Van der Bunt has never had any intention of selling the collection which he has been sharing with the world via his website www.oldliquors.com for the past 10 years. Age has forced him to reconsider though he's hoping that the collection will find its way into the hands of a similarly passionate collector as many of the bottles are the last of their kind in existence. 

Many bottles are the last remaining in the world

“Collecting cognacs and old liquors was very time consuming and cost a fortune, but it proves to be the best financial investment I have ever made,” concludes Van der Bunt.

For more in formation about the sale visit www.oldliquors.com. Surely this one is for you Mr Sven Almemning!?

Thursday, February 2, 2012

Kiwi Treasure Trove #1- Herradura Antiguo 1870

I enjoy every trip back to NZ. The weather is lousy, there's nobody around and invariably everything is shut because it's a public holiday. I do however always manage to find a fair bit of loot and this Christmas holiday proved no different.

Herradura Antiguo 1870
This year I grabbed a bottle of tequila - one that's a rare find on Australian shores. It's not a new product to me - rather the bottle of Herradura Antiguo 1870 I came across is a piece of nostalgia for me. It had me reminiscing about those wild nights I used to have as a younger bartender. I used to annoy the shit out of older bartenders in Auckland. Now I irritate bartenders old and young alike in Sydney with ridiculous orders - like London's Calling I got Christian Blair to make me a Eau De Vie last night.

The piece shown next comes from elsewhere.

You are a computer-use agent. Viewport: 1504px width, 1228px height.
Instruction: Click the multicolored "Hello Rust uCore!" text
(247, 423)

Anyhow I digress. I first came across this delicious reposado at a cracking wee bar called Tabac - it was their house pour. The bar is still there though it has been years since I've visited so I cannot attest to it's ongoing excellence or whether the still pour this beaut. But they poured plenty down my throat back in the day.

According to Hancock's who distribute and market Brown-Forman's Brands in NZ the Antiguo 1870 was released in 1995 to commemorate 125 years of Tequila Herradura. It's also meant to be a replica of the tequila that Casa Herradura was producing in 1924. It is rested in pipones for four months. At any rate, if you manage to pick up a bottle (it only costs 53 NZ Pesos or $41 AUD) you'll enjoy sweet agave and poached pear on the nose with fragrant cinnamon, vanilla and dried garden herbs. The palate's initial agave sweetness is is voided by a dry and complex mid-palate with plenty of savouriness as you'd expect from the valle de Tequila. Enjoy lingering black pepper, olive and minty notes from this well balanced drop.

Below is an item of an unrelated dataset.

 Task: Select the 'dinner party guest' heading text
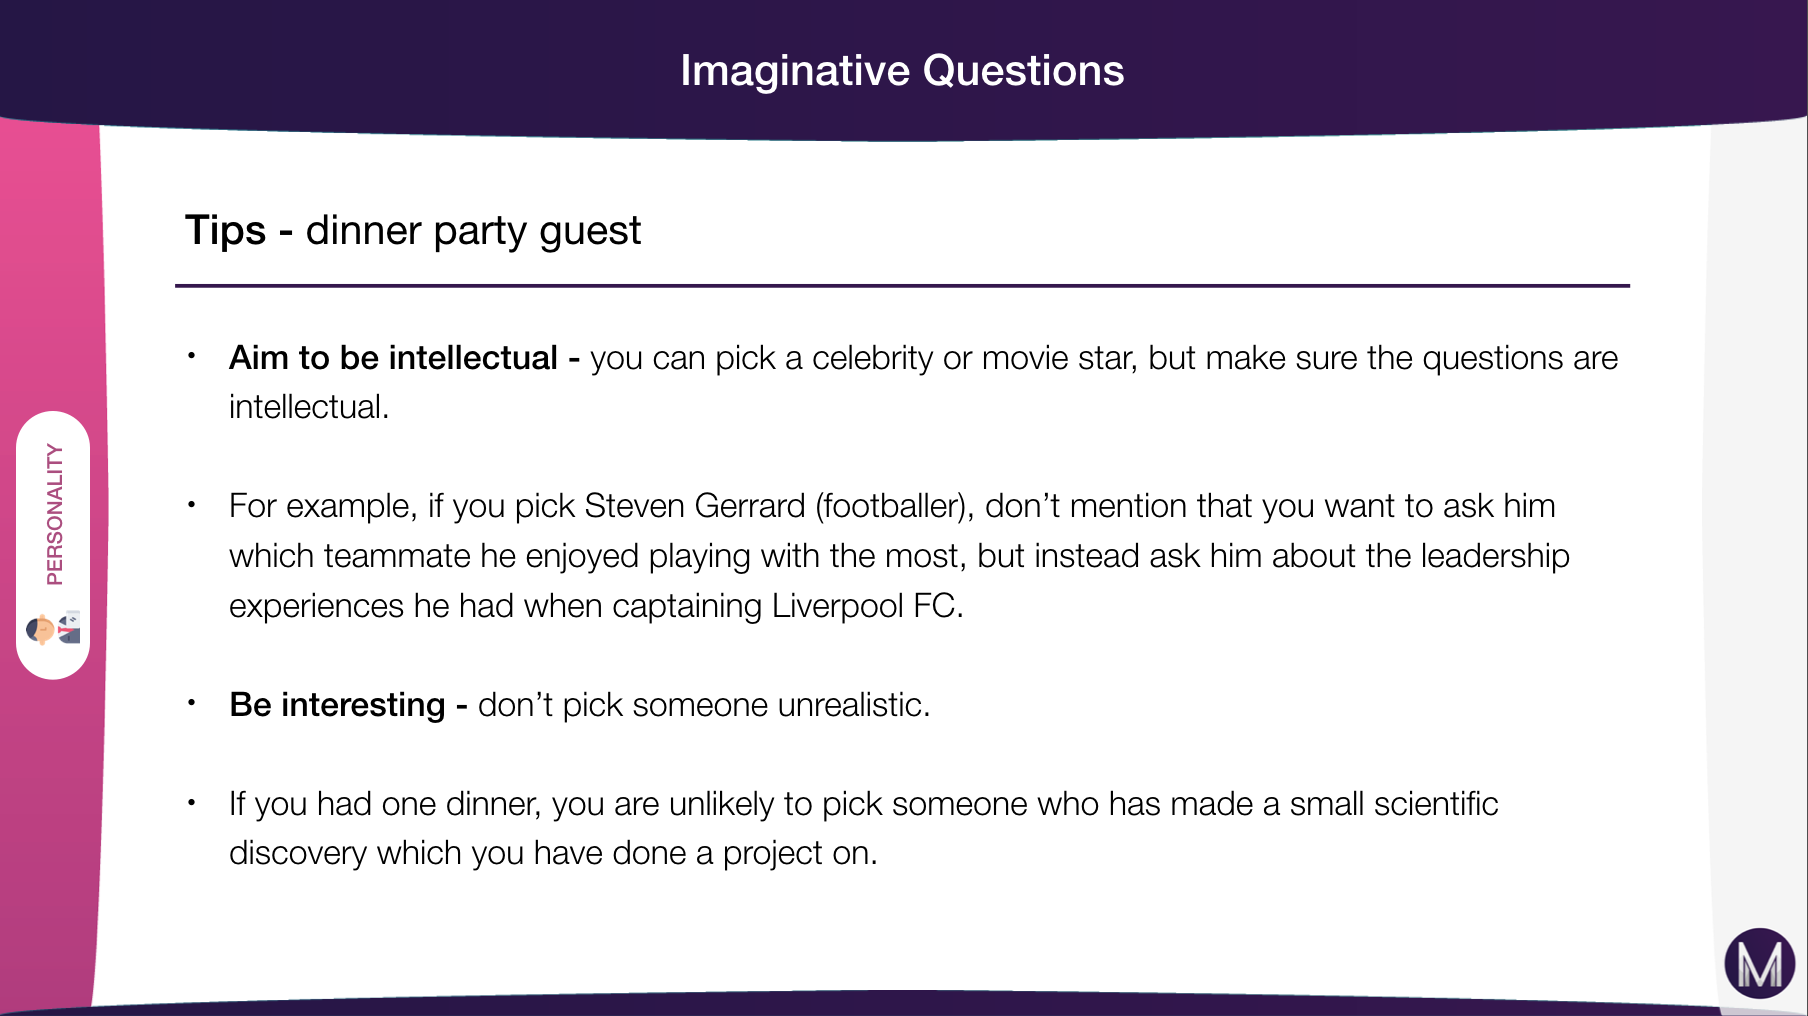[x=473, y=231]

If you enjoy it as much as I do you'll start pestering your Brown-Forman contact to get it brought into Australia. Unlike the last test match or Rugby World Cup, New Zealand having a better selection of booze is one thing you don't have to live with.

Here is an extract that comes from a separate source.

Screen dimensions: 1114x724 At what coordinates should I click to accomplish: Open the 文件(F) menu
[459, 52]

Wednesday, January 18, 2012

Awake from a Booze Snooze

Struth that was one hell of a festive season! 2011 finished with a whiz and a bang and a cocktail or three along the way. Stone the flaming crows! I totally missed out on sharing this beaut little festive tipple with you  (I'm trying to get used to the Aussie lingo again after two weeks back in NZ. Bro). Anywho I've now awoken from my booze snooze to share more tippling posts with you in 2012.

Smoky Kumquat Swizzle
The reason this pretty little number came about? Well my new local green grocer, Galuzzo's on Glebe Point Road, is an absolute rip-snorter. Their top-notch produce is locally sourced wherever possible and if from interstate they list the exact region it was sourced from. Kumquats were the local specialty before the break and the best way I find to extract their bitter sweet citrus flavour is to cook them in a syrup with some sweet spices like star anise, clove and cinnamon. And that's exactly what I did.

So without further dalliance here's my Smoky Kumquat Swizzle:

Smoky Kumquat Swizzle
60ml Johnnie Walker Double Black (a great Christmas stocking filler if there ever was one)
30ml lemon juice
20ml Spiced kumquat syrup
2 dashes Bitter Truth Jerry Thomas' Own Decanter Bitters

Add all ingredients into a Julep cup. Fill 3/4 with cruished ice and swizzle with a long handled barspoon. Cap with crushed ice and garnish with a syrup soaked kumquat and a whole star anise.